• ACTION ITEM: Retype each line below without a single alteration.

Stored data entries
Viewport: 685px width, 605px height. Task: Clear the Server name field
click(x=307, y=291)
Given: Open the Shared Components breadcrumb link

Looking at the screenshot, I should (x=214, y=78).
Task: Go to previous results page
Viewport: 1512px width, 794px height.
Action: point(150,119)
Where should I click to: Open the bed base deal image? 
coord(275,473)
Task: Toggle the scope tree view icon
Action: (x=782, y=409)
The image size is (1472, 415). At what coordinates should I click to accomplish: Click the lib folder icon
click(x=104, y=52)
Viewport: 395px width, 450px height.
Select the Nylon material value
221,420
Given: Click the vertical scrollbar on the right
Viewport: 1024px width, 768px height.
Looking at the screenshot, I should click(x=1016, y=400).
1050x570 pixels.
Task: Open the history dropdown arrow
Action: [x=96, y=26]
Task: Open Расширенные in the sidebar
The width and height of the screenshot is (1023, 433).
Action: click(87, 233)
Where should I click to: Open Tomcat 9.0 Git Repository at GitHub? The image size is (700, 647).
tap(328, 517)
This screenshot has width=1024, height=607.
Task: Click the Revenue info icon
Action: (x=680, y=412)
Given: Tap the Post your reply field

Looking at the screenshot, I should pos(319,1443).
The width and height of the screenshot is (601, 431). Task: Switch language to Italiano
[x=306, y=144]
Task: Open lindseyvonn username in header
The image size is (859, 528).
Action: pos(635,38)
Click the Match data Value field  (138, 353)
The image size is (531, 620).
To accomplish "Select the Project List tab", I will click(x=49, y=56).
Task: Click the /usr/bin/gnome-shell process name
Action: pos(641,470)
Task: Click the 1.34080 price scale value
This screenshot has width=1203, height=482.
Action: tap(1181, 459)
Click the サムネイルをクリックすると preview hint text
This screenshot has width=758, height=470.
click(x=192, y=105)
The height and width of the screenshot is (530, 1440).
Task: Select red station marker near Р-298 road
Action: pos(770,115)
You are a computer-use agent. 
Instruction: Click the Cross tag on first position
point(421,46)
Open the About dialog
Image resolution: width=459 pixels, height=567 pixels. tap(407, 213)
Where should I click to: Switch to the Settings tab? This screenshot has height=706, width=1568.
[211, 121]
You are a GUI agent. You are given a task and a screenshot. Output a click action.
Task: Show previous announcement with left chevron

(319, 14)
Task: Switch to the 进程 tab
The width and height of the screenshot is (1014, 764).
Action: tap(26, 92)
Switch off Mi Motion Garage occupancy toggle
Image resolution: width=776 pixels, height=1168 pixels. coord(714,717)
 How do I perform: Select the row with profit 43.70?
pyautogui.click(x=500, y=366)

• RESPONSE TO THE TASK:
Viewport: 685px width, 605px height. Task: Clear the Server name field
click(x=307, y=291)
Given: Open the Shared Components breadcrumb link

Looking at the screenshot, I should (x=214, y=78).
Task: Go to previous results page
Viewport: 1512px width, 794px height.
Action: point(150,119)
Where should I click to: Open the bed base deal image? 
coord(275,473)
Task: Toggle the scope tree view icon
Action: (x=782, y=409)
The image size is (1472, 415). At what coordinates should I click to accomplish: Click the lib folder icon
click(x=104, y=52)
Viewport: 395px width, 450px height.
Select the Nylon material value
221,420
Given: Click the vertical scrollbar on the right
Viewport: 1024px width, 768px height.
Looking at the screenshot, I should click(x=1016, y=400).
1050x570 pixels.
Task: Open the history dropdown arrow
Action: [x=96, y=26]
Task: Open Расширенные in the sidebar
The width and height of the screenshot is (1023, 433).
Action: click(87, 233)
Where should I click to: Open Tomcat 9.0 Git Repository at GitHub? The image size is (700, 647).
tap(328, 517)
This screenshot has width=1024, height=607.
Task: Click the Revenue info icon
Action: (x=680, y=412)
Given: Tap the Post your reply field

Looking at the screenshot, I should pos(319,1443).
The width and height of the screenshot is (601, 431). Task: Switch language to Italiano
[x=306, y=144]
Task: Open lindseyvonn username in header
The image size is (859, 528).
Action: pos(635,38)
Click the Match data Value field  (138, 353)
The image size is (531, 620).
To accomplish "Select the Project List tab", I will click(x=49, y=56).
Task: Click the /usr/bin/gnome-shell process name
Action: pos(641,470)
Task: Click the 1.34080 price scale value
This screenshot has width=1203, height=482.
Action: tap(1181, 459)
Click the サムネイルをクリックすると preview hint text
This screenshot has width=758, height=470.
click(x=192, y=105)
The height and width of the screenshot is (530, 1440).
Task: Select red station marker near Р-298 road
Action: pos(770,115)
You are a computer-use agent. 
Instruction: Click the Cross tag on first position
point(421,46)
Open the About dialog
Image resolution: width=459 pixels, height=567 pixels. tap(407, 213)
Where should I click to: Switch to the Settings tab? This screenshot has height=706, width=1568.
[211, 121]
You are a GUI agent. You are given a task and a screenshot. Output a click action.
Task: Show previous announcement with left chevron

(319, 14)
Task: Switch to the 进程 tab
The width and height of the screenshot is (1014, 764).
Action: tap(26, 92)
Switch off Mi Motion Garage occupancy toggle
Image resolution: width=776 pixels, height=1168 pixels. coord(714,717)
 How do I perform: Select the row with profit 43.70?
pyautogui.click(x=500, y=366)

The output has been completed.